E) Qualitative Analysis & Conclusions

Now that we've analyzed the numbers, it's time to have a qualitative discussion of potential growth catalysts that could propel the company moving forward. We believe the most important catalyst that will ensure Magna outperforms the market is the company's aggressive share buyback plan, which is expected to be 20 million shares or 10% of the total float. Share buybacks limit downside moves in the stock price, as you can be sure management will utilize them during any severe market corrections. Additionally, they will reduce the amount of shares in existence, which will allow them to increase their current pace of EPS growth as well ensure that the company keeps beating on estimates. Share buybacks have also been empirically shown to predict stock returns, so at the very least you have history on your side.

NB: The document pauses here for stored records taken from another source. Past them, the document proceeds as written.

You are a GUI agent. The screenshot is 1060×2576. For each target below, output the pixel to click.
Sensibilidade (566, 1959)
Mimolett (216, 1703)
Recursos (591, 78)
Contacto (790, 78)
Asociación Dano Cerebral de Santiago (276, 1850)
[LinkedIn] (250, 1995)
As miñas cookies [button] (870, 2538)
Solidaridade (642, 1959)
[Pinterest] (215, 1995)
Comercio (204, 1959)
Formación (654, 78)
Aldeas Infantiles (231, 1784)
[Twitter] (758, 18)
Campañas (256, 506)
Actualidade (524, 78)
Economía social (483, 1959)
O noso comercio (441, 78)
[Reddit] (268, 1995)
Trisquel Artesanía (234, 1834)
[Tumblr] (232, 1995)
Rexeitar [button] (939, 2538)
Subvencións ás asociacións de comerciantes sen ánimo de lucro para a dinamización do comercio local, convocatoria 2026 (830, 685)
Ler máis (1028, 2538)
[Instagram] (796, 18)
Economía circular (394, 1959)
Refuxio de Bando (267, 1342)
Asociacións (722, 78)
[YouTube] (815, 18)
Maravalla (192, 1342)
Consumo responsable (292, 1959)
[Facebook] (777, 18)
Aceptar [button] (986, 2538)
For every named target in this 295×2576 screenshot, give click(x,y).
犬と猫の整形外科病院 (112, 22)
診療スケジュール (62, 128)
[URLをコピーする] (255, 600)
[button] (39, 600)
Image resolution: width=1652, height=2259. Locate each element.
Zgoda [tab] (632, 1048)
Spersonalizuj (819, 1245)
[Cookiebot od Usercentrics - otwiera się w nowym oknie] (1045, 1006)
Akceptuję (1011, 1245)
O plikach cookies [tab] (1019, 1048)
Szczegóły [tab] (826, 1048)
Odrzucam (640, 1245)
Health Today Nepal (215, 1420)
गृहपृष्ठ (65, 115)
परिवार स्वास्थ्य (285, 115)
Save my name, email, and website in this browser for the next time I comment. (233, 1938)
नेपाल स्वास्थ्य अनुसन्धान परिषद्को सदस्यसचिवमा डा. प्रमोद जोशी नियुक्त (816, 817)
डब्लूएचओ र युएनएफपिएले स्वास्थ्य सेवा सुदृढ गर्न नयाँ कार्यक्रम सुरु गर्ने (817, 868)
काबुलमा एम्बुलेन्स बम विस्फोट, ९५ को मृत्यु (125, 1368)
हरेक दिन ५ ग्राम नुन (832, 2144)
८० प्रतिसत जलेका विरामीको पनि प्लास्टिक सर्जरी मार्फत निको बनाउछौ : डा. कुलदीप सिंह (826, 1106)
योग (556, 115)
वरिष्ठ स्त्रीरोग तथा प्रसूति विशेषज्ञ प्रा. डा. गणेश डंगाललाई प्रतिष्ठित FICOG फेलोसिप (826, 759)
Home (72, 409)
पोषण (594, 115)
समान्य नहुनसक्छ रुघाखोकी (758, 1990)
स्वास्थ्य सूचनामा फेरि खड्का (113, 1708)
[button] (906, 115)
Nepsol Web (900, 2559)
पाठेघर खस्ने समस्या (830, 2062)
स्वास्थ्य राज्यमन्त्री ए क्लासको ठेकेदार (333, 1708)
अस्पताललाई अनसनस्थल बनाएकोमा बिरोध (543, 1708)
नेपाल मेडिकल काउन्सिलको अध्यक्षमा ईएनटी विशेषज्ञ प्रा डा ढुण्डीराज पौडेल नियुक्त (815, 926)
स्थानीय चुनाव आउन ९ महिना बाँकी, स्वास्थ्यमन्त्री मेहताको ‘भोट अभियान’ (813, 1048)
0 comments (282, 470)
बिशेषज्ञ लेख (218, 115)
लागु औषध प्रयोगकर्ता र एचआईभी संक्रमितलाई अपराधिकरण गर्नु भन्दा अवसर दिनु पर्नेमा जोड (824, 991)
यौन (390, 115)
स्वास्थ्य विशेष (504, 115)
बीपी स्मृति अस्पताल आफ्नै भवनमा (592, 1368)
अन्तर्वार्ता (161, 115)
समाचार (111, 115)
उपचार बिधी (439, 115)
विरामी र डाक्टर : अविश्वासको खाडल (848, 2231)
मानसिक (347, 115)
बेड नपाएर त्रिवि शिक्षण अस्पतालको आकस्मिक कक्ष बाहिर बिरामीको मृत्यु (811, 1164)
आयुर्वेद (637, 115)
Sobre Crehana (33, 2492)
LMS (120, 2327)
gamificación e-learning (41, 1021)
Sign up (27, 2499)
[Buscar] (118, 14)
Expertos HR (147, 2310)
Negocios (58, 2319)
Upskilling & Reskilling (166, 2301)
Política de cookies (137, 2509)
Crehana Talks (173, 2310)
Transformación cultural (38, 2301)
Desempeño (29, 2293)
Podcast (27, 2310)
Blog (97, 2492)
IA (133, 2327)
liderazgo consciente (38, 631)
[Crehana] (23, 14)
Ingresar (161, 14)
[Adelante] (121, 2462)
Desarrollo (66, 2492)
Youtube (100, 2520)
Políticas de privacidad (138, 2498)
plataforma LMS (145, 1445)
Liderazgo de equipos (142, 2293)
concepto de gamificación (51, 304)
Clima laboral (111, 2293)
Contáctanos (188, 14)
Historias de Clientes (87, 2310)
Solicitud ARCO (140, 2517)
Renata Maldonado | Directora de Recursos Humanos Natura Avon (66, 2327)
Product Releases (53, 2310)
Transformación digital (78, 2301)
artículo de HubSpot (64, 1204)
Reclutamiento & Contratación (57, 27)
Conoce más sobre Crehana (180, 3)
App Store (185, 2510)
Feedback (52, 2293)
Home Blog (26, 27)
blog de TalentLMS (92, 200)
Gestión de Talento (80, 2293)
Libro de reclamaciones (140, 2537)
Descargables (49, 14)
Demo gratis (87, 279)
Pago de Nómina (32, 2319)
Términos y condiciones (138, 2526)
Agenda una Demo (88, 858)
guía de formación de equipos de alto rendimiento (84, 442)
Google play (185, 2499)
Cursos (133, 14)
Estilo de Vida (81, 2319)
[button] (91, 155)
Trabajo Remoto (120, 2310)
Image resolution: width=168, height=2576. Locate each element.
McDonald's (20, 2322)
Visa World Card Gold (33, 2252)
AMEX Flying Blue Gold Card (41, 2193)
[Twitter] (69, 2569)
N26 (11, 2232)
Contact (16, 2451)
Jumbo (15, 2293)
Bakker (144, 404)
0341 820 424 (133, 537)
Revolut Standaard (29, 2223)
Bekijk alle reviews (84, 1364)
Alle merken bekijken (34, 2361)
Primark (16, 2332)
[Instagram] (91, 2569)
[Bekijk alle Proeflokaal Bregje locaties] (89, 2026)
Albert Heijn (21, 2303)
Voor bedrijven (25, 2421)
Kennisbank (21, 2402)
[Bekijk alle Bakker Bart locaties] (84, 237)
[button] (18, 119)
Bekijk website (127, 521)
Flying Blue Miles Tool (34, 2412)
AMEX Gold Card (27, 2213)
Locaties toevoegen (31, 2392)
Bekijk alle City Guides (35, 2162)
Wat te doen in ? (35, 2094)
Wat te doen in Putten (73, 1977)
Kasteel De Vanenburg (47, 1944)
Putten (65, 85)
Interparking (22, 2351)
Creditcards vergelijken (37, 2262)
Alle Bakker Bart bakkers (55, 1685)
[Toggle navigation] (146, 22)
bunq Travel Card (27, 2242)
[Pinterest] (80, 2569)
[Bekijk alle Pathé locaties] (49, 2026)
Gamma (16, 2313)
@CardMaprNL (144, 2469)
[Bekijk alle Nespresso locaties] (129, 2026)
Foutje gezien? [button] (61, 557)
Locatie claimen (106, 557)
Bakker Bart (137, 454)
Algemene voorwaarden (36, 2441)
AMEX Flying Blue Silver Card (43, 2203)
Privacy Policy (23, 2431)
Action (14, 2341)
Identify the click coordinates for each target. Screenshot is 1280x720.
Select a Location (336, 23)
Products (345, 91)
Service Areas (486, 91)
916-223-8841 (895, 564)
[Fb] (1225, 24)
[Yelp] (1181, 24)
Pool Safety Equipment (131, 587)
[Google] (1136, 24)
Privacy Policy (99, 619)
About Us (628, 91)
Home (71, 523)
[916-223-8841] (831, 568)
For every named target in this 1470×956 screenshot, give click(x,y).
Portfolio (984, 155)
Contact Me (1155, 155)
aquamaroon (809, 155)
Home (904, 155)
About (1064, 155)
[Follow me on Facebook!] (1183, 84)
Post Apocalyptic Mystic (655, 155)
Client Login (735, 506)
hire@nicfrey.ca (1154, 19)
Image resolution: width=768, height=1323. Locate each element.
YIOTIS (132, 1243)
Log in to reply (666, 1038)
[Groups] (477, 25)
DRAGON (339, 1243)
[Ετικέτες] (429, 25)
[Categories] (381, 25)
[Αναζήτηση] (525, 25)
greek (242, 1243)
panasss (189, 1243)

Magna also has the benefit of industry tailwinds in its favor, as the US unemployment rate continues to drop and GDP growth continues to accelerate. This makes consumers wealthier, thus stimulating demand for automobiles and the components that make them up. Lastly, Magna's CEO Don Walker is one of the most competent managers. Besides being shareholder friendly and recognizing the undervalued nature of his company's shares, he has been named as one of the Financial Post's outstanding CEO's of 2014.

Overall, our models rate Magna International as a "Moderate Outperform" over the next twelve months. This is due to the stock's attractive valuation, solid growth profile, and track record of crushing analyst estimates. Share buybacks limit downside in the stock and spur further growth, while the continued acceleration in economic growth should continue to help the company.